Seit Anfang April haben die Jusos während des Landtagswahlkampfes bei zahlreichen Ständen und Aktionen das Gespräch mit Bürgerinnen und Bürgern gesucht und sie von der Ungerechtigkeit der geplanten Kopfpauschale überzeugt. Insgesamt sammelten die Jusos in Eschweiler 130 Unterschriften gegen die Kopfpauschale.
„Die Kopfpauschale ist ungerecht, weil sie unabhängig vom Einkommen erhoben werden soll. Die Kosten für Geringverdiener steigen und Bezieher hoher Einkommen tragen weniger bei“, kritisiert Juso-Vorsitzender Andreas Lutter die Pläne der schwarz-gelben Bundesregierung. Gleichzeitig mache sie einen sozialen Ausgleich nur noch durch Bittstellerei beim Staat möglich und führe dazu, dass gute medizinische Leistungen nur noch über private Zusatzversicherungen zu bekommen sein werden.

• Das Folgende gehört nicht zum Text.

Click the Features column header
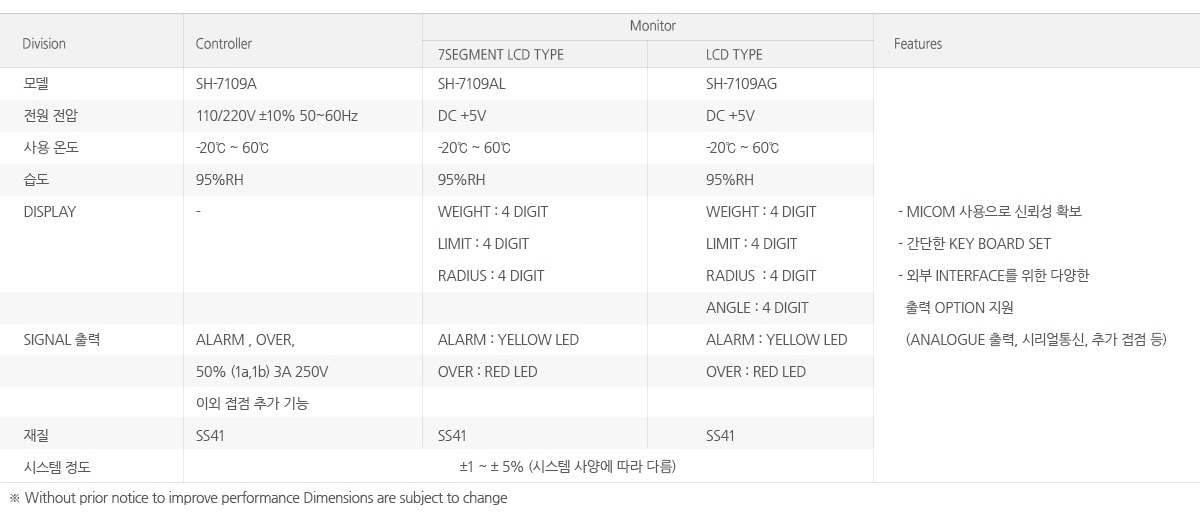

„Wir wollen ein solidarisches Gesundheitssystem, in dem die Kosten für Gesundheit gerecht auf alle Schultern verteilt werden. Wir sagen Neinzur Kopfpauschale“, lautet der deutliche Standpunkt der Eschweiler Jusos, die die Unterschriftenlisten bereits anden SPD-Parteivorstand weitergeleitet haben.